= Goldeneye Gas Platform =

Goldeneye Gas Platform was an unmanned and now demolished offshore gas production platform in North Sea block 14/29, in the South Halibut basin area of the outer Moray Firth, 105 km northeast of St Fergus Gas Plant in Scotland.

== Field ==
The field was discovered in October 1996 with well 14/29a-3. The field extends into blocks 14/28b, 20/30b and 20/4b. The reservoir is a lower cretaceous Captain sandstone with high rates of production, up to 100 e6ft3 per day at standard conditions per well and lies at a depth of 8300 ft.

== Infrastructure ==
The jacket was a four-legged piled structure weighing 3,500 tonnes, anchored by eight piles weighing 2,500 tonnes.
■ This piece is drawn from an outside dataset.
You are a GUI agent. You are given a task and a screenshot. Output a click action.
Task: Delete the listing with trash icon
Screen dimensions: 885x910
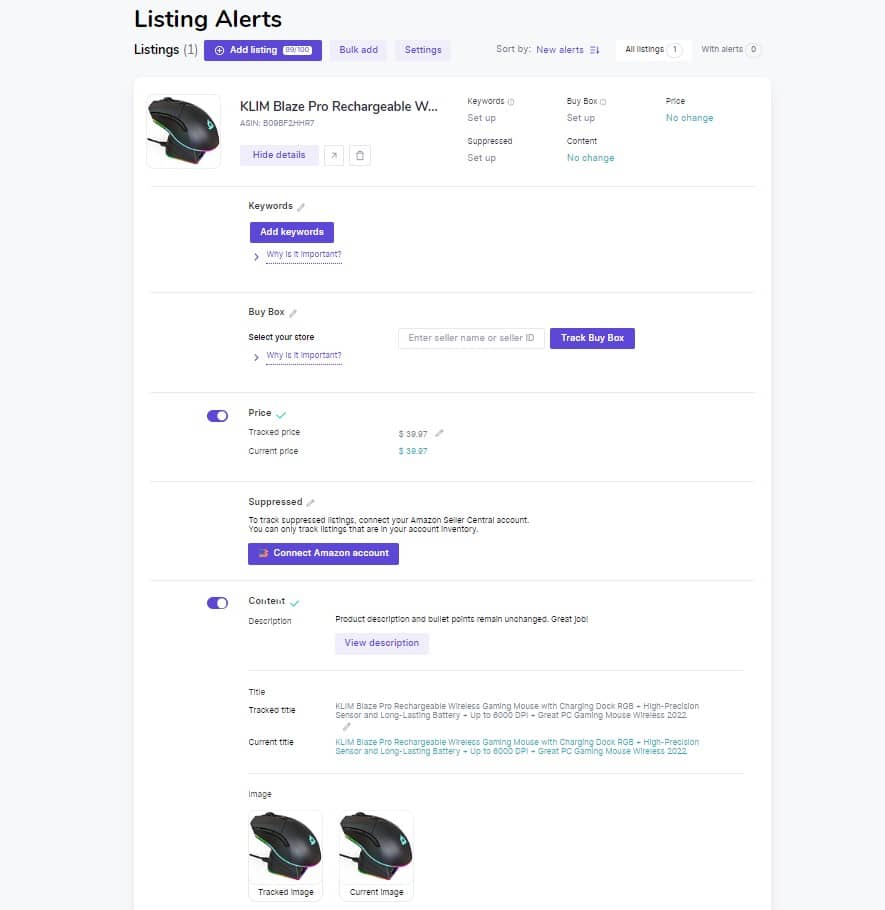click(360, 156)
The jacket supported the 1,000 tonnes topsides. The topsides were designed by SLP Engineering Ltd. Production was from five wells with well fluids separated by a single vertical separator vessel. Separated liquids were re-injected into the export gas stream without further treatment. Facilities were provided for the installation of a future produced water coalescer and flash drum. Gas and liquid were piped ashore to St Fergus under well pressure, via a 20 inch pipeline without using compressors, where it was processed. It operated in 120 m of water.

== Production ==
Production started in 2004 and ceased in 2011. It had a potential use for carbon dioxide storage. The topsides and jacket were removed in September 2021 and taken to Vats, Norway for dismantling and recycling.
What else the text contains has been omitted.